The Family in Flux in Southeast Asia
Title | The Family in Flux in Southeast Asia PDF eBook |
Author | Yōko Hayami |
Publisher | Silkworm Books |
Pages | 0 |
Release | 2012 |
Genre | History |
ISBN | 9786162150418 |
The Family in Flux in Southeast Asia addresses the need to understand new trends affecting basic family structures in the region: decreases in fertility rates, aging populations, rising divorce rates, increases in female-headed households, smaller families, and increasing mobility of migrant workers. Leading scholars from disciplines including history, political science, economics, sociology, literary studies, and anthropology address topics including legal institutionalization, polygamy, national identity, gender roles, migration, and transnational marriage. They present cases of complementary, alternative, or parallel developments form Cambodia, Indonesia, Malaysia, Myanmar, Philippines, Taiwan, Thailand, and Vietnam. The authors provide a critical look at how notions of the family are negotiated amidst worries over the family's disintegration in the face of globalizing trends and increasing mobility, and how it is affected by increasing flows in the globalizing world.
Fengshui in China
Title | Fengshui in China PDF eBook |
Author | Ole Bruun |
Publisher | University of Hawaii Press |
Pages | 328 |
Release | 2003-03-31 |
Genre | Body, Mind & Spirit |
ISBN | 9780824826727 |
For well over a century, Chinese fengshui, or "geomancy," has interested Western laymen and scholars. Today, hundreds of popular manuals claim to use its principles in their advice on how people can increase their wealth, happiness, longevity, and so on. This study is quite different, approaching fengshui from an academic angle. The focus is on its significance in China, but the recent history of its reinterpretation in the West is also depicted.

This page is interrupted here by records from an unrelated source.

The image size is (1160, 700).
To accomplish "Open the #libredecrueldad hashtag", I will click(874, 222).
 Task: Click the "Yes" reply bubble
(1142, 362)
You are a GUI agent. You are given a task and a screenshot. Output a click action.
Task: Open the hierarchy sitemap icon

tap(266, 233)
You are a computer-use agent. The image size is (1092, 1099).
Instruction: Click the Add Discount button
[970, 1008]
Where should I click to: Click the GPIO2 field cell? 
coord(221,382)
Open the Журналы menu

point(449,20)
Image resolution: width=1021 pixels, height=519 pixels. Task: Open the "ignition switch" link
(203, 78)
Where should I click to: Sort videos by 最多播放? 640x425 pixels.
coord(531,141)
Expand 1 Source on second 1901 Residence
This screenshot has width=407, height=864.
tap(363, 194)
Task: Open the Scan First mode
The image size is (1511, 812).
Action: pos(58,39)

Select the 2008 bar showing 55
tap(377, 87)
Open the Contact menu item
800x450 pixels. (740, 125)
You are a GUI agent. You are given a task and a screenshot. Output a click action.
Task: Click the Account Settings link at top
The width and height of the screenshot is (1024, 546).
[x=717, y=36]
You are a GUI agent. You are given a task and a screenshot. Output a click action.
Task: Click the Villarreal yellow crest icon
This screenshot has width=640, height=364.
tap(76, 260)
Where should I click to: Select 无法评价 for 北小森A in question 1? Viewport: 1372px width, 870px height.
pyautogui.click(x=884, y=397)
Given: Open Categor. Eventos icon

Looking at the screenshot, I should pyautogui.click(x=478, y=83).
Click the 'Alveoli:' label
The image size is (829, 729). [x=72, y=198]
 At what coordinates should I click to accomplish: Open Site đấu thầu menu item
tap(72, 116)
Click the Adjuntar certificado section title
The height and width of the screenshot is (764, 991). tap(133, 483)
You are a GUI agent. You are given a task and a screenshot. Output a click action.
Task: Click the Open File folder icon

The author argues that fengshui serves as an alternative tradition of cosmological knowledge, which is used to explain a range of everyday occurrences in rural areas, such as disease, mental disorders, accidents, and common mischief. The study includes a historical account of fengshui over the last 150 years augmented by the results of anthropological fieldwork on contemporary practices in two Chinese rural areas.
Hmong/Miao in Asia
Title | Hmong/Miao in Asia PDF eBook |
Author | Nicholas Tapp |
Publisher | University of Washington Press |
Pages | 530 |
Release | 2004 |
Genre | History |
ISBN |
This volume presents the most comprehensive collection of research on Hmong culture and life in Asia yet to be published. It compliments the abundant material on the Hmong diaspora by focusing instead on the Hmong in their Asian homeland. The contributors are scholars from a number of different backgrounds with a deep knowledge of Hmong society and culture, including several Hmong. The first group of essays addresses the fabric of Hmong culture by considering issues of history, language, and identity among the Hmong/Miao from Laos to China. The second part introduces the challenges faced by the Hmong in contemporary Thailand, Laos, and Vietnam. Nicholas Tapp is senior fellow in anthropology at the Australian National University. Jean Michaud is associate researcher in Asian studies at University de Montreal. Christian Culas is a member of the National Center for Scientific Research in Marseille. Gary Yia Lee is senior ethnic liaison officer for New South Wales.
Belittled Citizens
Title | Belittled Citizens PDF eBook |
Author | Giuseppe Bolotta |
Publisher | NIAS Press |
Pages | 263 |
Release | 2021-03-30 |
Genre | Social Science |
ISBN | 8776943003 |
Exploring the intersection between Thai politics, urban poverty, religion, and global humanitarianism from the perspective of “slum children” in Bangkok, this fascinating, engaging and illuminating study offers startling new insights into how ideas of “parenthood” and “infantilization” shape Thai political culture.